Mendel was either very lucky or very perceptive: it turns out that seven is the number of chromosomes of Pisum. For all seven of the traits he examined to show true independent assortment with respect to one another, none of them can be linked—that is, none of them can be on the same chromosome (or in the case of one of the traits he examined, they have to be very far apart on the same chromosome). (25) Mendel must have watched his peas very closely. Perhaps he recognized the pattern of segregation as he was weeding his garden and thus performed his experiment with an expectation based on his knowledge as a pea biologist. Or, perhaps, he selectively looked at his data and forgot to record crosses that deviated from the ratios 3:1 and 9:3:3:1. Either way, his conclusions have not been overturned.

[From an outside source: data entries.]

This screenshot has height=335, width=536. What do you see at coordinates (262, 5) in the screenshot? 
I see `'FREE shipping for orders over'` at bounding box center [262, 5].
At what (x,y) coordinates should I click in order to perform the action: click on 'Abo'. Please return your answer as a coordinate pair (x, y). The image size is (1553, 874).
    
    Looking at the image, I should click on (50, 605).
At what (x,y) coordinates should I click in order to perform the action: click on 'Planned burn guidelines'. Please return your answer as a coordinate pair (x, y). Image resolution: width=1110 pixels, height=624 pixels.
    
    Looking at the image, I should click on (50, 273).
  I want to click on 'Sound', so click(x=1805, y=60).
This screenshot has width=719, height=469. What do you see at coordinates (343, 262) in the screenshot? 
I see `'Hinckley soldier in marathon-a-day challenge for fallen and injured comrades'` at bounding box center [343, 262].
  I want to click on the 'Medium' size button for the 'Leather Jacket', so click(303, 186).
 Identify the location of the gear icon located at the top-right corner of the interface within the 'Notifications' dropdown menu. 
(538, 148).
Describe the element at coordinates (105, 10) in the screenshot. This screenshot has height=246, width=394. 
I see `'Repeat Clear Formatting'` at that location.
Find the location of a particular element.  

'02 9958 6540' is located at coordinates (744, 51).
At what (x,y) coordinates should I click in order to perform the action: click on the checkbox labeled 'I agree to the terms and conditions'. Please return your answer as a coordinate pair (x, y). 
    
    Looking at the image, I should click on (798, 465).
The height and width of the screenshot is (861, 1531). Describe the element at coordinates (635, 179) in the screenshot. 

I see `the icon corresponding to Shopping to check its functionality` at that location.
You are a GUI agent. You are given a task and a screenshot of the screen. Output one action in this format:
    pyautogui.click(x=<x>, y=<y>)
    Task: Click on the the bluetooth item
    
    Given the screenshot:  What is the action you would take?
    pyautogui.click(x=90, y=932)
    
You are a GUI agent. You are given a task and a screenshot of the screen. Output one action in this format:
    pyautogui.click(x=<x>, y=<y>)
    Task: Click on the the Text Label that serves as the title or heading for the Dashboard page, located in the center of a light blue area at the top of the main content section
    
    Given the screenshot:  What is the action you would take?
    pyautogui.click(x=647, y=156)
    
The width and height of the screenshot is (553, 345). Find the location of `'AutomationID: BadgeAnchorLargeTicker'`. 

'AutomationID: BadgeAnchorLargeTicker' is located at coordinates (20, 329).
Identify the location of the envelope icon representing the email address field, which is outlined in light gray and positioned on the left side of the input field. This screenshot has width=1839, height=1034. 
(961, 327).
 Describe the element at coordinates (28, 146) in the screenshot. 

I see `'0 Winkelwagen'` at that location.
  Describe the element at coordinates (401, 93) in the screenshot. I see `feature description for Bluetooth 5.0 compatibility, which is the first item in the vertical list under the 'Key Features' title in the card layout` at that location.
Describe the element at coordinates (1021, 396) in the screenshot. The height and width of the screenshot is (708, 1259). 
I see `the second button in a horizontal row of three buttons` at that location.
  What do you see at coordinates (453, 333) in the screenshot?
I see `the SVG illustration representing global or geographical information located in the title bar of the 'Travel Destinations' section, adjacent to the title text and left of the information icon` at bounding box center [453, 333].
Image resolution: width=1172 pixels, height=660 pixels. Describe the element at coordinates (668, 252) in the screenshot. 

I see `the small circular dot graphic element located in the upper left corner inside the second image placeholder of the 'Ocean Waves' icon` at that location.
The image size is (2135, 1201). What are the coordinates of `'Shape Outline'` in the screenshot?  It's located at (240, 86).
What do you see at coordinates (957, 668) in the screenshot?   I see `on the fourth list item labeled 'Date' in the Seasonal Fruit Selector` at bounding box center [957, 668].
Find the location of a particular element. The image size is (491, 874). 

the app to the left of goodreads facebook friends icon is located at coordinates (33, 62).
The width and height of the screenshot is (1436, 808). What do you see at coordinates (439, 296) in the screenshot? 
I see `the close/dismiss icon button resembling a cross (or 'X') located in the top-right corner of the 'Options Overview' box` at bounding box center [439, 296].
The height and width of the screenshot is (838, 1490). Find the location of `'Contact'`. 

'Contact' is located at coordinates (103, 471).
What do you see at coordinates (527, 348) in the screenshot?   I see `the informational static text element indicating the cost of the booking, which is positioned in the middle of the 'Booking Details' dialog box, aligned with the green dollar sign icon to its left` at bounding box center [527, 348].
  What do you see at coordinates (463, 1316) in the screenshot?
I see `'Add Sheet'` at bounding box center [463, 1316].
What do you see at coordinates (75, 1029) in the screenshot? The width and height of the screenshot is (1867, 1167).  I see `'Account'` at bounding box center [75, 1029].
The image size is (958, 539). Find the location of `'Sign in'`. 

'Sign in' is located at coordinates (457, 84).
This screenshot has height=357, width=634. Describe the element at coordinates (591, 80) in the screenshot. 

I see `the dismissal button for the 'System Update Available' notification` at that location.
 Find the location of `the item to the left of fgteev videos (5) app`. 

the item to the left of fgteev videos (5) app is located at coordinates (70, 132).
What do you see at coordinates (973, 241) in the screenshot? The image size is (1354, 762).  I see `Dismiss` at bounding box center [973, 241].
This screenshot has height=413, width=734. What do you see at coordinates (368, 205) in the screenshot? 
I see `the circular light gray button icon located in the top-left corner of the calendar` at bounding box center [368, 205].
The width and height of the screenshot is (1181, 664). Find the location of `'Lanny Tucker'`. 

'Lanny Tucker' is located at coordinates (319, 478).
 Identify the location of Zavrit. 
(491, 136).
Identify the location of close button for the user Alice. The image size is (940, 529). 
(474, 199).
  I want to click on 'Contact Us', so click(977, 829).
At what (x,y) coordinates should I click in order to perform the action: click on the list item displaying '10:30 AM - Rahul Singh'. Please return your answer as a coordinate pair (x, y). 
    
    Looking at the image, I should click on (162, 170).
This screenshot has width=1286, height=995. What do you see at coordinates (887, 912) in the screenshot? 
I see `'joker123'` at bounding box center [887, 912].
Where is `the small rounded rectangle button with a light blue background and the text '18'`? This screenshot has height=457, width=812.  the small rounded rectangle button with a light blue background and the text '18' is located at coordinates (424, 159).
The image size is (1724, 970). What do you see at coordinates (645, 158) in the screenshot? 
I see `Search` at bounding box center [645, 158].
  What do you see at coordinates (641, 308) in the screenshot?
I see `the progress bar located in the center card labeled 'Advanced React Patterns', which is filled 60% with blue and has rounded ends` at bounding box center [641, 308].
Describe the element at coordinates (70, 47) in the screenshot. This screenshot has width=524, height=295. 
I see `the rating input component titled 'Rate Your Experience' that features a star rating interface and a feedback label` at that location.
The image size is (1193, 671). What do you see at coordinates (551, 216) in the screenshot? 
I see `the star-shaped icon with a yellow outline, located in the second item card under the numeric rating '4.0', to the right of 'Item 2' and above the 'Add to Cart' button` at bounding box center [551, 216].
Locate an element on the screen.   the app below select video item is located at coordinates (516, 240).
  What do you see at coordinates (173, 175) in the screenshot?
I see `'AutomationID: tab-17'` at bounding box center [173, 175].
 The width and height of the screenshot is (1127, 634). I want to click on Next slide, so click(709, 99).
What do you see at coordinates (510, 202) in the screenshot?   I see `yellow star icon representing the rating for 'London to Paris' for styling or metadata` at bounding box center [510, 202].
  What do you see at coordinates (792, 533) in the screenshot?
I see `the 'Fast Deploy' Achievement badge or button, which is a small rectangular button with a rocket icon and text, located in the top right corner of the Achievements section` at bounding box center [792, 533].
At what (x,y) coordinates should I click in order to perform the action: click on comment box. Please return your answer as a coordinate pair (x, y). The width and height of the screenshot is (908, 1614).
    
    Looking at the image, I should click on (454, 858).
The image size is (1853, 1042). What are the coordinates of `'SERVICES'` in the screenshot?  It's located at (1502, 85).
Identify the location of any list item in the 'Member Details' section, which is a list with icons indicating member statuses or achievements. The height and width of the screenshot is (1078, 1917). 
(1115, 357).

Mendel died on January 6, 1884, nearly 20 years after his momentous study with Pisum had been published. (26) Even though its significance remained unheralded, Mendel’s work as a scientist and as a servant of God was recognized by his peers. If Mendel had been luckier in choosing the journal in which to publish his findings, he might have been famous in his own time, but he published in an obscure scientific journal and died in genetic obscurity (his monastic calling guaranteed that). (27) Although his contemporaries did cite his work with Pisum, they probably did not comprehend its deeper meanings for what would become a cornerstone of hereditary theory. A tribute to Mendel by a fellow scientist in Brünn lauded him as one of the great scientists of his day who worked “almost exclusively on detailed natural scientific studies, in which he displayed a totally independent, unique way of thinking.” (28) Unfortunately, it would take the world another 16 years after his death to uncover the greatness of Mendel’s investigations.

The lack of attention to Mendel’s work may also be explained by the near obsession with evolution in the mid‐nineteenth century after the publication of Darwin’s The Origin of Species. Darwin’s work was published just 6 years before Mendel’s and captured public attention well into the twentieth century, leaving Mendel’s theory to languish quietly. (29)

The “rediscovery” of Mendel in 1900 was driven in part by what biologist Ernst Mayr calls “an accelerating interest in the problem of inheritance.” (30) Incredibly, in the spring of that year three botanists—Hugo de Vries, Carl Correns, and Erich Tschermak—all claimed to have discovered laws of inheritance. They soon learned, unfortunately, that Mendel’s work was nearly identical and had preceded them by 35 years. (31) In the coming decades, Mendel’s laws of segregation and independent assortment would be tested on a wide variety of species.